An insight into wireframing Heroes & Guises

During the past few weeks  we have spent a lot of time developing the user experience for Heroes & Guises. We thought we would share some of the steps in progress we have made.


The first step in designing the app was to write a plan of how it will work. This involved brainstorming the story setup and the reading/writing process. After this we were then able to list all the possible screens a user would face when using the app.


For the second step of the design, we sketched a few basic ideas for the screens, coming up with different options for the reading and writing interfaces. Whilst doing this we also researched other mobile apps, gathering inspiration for different designs such as layout, navigation and the use of images.


Once satisfied with the sketches, we moved on to the third step of creating wireframes for the different screens in Illustrator.

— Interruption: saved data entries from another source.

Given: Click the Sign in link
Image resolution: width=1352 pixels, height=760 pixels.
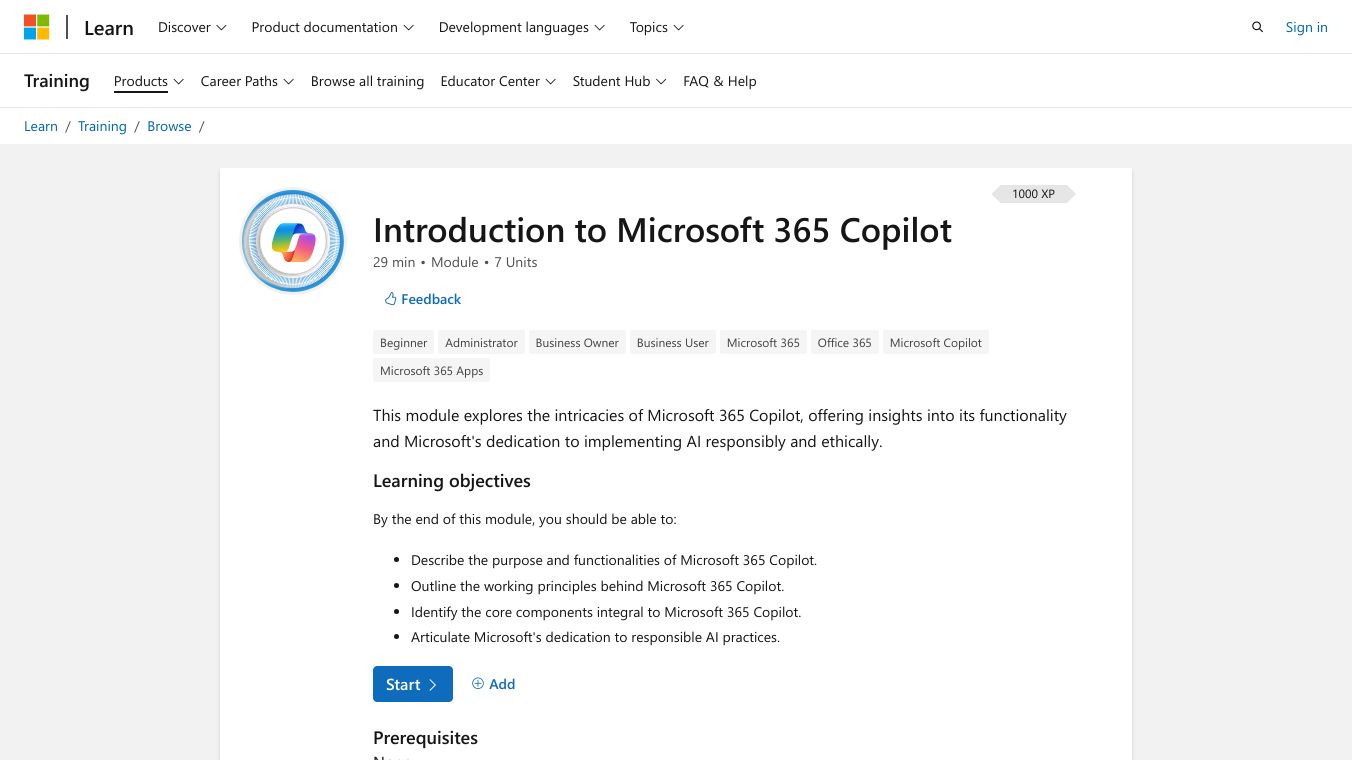Looking at the screenshot, I should coord(1306,27).
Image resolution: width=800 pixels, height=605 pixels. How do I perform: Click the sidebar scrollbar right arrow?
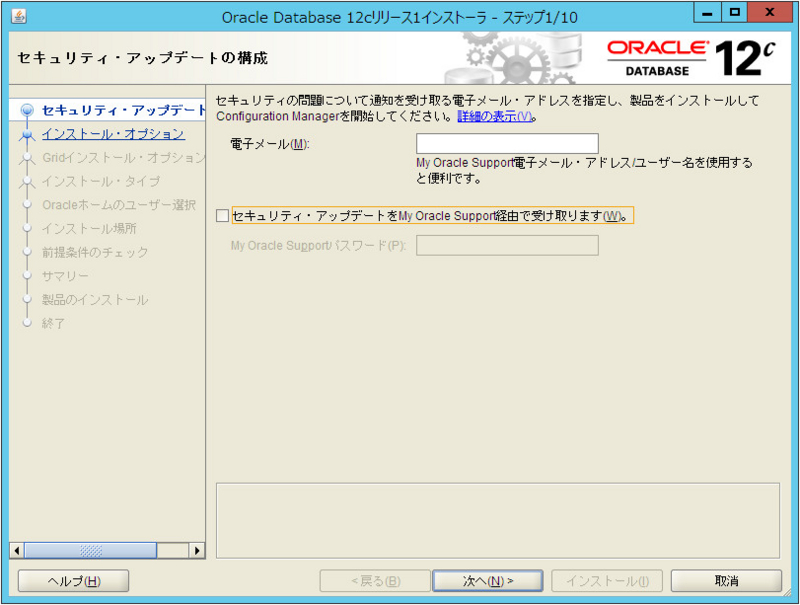(x=195, y=550)
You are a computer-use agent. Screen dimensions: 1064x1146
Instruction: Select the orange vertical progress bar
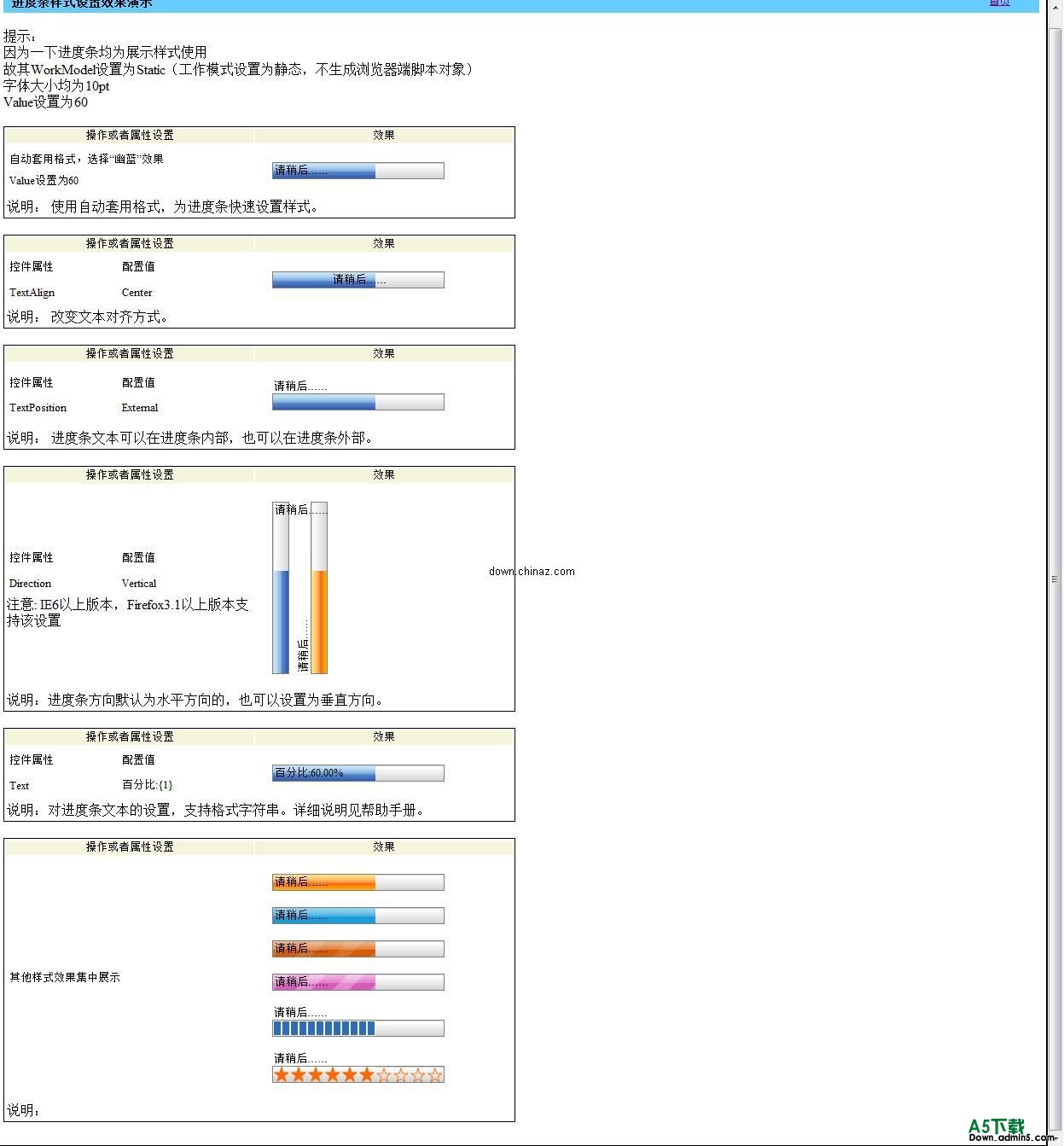pos(319,589)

For mapping out the user experience it helped to communicate complex ideas and spot problems, such as navigation complexity, content fit and usability.

For the focus to be on the structure of the app, the wireframes use subtle tones of gray, so the designs are not over powered by strong colours. Also using standard icons to represent key actions helped make the decisions of going text only, icon only or text with icon.


The overall aim for the app is for a user to be able create a story, whilst giving other users the chance to collaborate, interact and explore  different ideas within that story.

To achieve this goal, the fourth step was to come up with an innovative user interface that would be simple and understandable for a user to navigate through a story and its several chapters.

After much deliberation on this, we came up with the idea of displaying the text of each chapter from the story on cards, which can be tapped to open and which slide sideways to view alternate versions. users can use up and down button for the next or previous chapter and also by incorporating animations the cards can be flipped around to view more information about the chapter, such as the amount of favorites, comments, bookmarks and responses.

From feedback we found that this intuitive interface works very well, as it is quick and easy to access different chapters and versions of a story. If you want to leave any feedback on our designs, we would like to hear it. Please leave a comment or contact us.

By Harry Johnson, Designer.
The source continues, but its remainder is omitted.